======== Dataset content ========

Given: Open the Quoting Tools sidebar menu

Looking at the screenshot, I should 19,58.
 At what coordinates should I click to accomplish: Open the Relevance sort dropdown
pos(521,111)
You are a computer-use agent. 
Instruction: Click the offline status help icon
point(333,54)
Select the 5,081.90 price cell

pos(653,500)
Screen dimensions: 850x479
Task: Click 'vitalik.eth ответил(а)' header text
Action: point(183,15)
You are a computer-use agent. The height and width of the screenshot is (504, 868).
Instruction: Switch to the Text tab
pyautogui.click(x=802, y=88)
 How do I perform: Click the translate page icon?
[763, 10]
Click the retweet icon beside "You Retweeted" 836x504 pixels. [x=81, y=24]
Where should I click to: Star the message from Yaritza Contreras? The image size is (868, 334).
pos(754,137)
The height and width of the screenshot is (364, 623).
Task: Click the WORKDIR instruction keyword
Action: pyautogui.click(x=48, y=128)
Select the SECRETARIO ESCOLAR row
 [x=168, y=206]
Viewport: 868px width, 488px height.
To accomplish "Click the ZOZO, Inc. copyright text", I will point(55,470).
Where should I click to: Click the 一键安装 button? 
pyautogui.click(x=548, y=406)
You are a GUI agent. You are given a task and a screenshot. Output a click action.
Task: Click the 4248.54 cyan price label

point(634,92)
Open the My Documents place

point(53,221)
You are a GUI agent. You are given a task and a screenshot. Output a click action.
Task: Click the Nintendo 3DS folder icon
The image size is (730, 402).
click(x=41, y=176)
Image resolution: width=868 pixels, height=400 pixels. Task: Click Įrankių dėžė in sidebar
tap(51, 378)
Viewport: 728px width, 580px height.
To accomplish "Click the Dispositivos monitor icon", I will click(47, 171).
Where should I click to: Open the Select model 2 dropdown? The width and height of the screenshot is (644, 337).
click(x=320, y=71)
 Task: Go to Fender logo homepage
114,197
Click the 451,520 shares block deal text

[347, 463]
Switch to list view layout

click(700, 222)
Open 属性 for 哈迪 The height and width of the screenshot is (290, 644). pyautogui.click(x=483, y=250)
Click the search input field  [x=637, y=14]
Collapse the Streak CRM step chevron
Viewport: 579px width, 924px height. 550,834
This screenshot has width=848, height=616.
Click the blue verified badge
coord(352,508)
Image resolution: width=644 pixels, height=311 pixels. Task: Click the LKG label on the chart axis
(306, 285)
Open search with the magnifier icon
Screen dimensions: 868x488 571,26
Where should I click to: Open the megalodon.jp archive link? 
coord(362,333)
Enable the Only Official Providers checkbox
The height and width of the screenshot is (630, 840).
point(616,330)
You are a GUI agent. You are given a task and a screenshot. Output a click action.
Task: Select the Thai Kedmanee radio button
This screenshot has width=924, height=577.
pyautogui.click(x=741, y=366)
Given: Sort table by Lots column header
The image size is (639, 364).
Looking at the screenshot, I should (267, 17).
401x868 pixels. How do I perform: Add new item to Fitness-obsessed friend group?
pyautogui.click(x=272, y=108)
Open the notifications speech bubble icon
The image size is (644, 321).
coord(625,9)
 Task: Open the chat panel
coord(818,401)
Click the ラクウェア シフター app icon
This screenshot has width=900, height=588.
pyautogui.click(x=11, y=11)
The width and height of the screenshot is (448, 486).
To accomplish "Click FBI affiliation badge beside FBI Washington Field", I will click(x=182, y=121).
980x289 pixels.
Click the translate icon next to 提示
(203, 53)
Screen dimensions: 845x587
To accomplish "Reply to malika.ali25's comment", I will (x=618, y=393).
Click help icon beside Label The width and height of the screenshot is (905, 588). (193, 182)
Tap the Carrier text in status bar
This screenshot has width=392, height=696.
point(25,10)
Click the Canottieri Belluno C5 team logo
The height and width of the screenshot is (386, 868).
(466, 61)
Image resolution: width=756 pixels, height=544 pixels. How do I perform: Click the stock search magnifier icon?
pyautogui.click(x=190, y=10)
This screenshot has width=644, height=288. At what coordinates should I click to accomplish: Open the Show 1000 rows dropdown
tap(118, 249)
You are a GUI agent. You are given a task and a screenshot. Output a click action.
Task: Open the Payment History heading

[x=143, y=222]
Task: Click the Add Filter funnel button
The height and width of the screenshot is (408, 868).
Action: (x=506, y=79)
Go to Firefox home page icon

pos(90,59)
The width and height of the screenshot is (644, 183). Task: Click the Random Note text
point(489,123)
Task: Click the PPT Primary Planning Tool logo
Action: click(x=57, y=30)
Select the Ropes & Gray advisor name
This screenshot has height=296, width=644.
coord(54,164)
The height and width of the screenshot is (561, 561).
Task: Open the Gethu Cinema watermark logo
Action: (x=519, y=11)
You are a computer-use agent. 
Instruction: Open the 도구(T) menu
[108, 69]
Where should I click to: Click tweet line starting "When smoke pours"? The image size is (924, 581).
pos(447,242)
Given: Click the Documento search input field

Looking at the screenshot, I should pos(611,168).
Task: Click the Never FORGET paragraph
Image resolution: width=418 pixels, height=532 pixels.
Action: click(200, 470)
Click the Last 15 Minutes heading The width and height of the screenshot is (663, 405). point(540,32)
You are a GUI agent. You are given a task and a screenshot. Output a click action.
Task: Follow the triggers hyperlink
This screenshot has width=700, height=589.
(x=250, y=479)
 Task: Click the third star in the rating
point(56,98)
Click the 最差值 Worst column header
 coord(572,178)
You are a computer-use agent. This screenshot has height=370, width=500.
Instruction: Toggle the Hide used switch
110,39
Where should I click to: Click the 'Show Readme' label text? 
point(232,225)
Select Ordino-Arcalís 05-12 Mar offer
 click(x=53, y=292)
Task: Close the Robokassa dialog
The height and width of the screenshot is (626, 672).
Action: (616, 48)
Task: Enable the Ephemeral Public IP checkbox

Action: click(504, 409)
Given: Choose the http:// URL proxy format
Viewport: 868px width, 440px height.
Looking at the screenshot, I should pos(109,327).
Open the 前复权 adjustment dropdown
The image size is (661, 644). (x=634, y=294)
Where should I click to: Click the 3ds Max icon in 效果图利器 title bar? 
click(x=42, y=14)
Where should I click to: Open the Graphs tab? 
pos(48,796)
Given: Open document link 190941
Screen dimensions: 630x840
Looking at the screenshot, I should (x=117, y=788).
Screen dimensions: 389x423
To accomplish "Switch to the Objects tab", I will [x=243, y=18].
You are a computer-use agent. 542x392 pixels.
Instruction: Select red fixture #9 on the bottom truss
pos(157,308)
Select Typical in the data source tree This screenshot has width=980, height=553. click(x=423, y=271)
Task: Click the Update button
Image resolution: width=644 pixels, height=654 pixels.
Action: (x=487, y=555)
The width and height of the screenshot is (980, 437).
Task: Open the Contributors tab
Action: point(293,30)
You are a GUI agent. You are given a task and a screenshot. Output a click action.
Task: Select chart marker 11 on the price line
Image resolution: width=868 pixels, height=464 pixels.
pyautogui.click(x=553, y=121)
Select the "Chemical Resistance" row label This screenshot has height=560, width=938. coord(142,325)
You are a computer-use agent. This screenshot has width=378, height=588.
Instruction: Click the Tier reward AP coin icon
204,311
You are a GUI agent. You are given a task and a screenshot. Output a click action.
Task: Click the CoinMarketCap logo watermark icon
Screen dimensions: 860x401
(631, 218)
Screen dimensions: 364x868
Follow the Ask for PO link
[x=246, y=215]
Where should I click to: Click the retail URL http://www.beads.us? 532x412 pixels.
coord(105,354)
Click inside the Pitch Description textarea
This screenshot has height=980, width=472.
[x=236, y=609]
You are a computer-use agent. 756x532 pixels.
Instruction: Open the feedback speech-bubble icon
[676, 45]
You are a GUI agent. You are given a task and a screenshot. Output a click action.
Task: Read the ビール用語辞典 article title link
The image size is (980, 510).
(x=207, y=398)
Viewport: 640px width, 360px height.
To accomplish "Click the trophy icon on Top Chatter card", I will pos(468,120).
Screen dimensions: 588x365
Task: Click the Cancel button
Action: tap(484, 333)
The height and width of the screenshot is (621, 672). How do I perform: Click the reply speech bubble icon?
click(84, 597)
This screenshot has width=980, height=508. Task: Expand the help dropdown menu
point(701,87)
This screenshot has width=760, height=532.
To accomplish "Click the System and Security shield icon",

========

• **Task to complete**: Please repeat word for word the lines above that run from the beginning through the line containing "Click the retweet", keeping both the first and that last line.

• **Answer to this exercise**:
Given: Open the Quoting Tools sidebar menu

Looking at the screenshot, I should 19,58.
 At what coordinates should I click to accomplish: Open the Relevance sort dropdown
pos(521,111)
You are a computer-use agent. 
Instruction: Click the offline status help icon
point(333,54)
Select the 5,081.90 price cell

pos(653,500)
Screen dimensions: 850x479
Task: Click 'vitalik.eth ответил(а)' header text
Action: point(183,15)
You are a computer-use agent. The height and width of the screenshot is (504, 868).
Instruction: Switch to the Text tab
pyautogui.click(x=802, y=88)
 How do I perform: Click the translate page icon?
[763, 10]
Click the retweet icon beside "You Retweeted" 836x504 pixels. [x=81, y=24]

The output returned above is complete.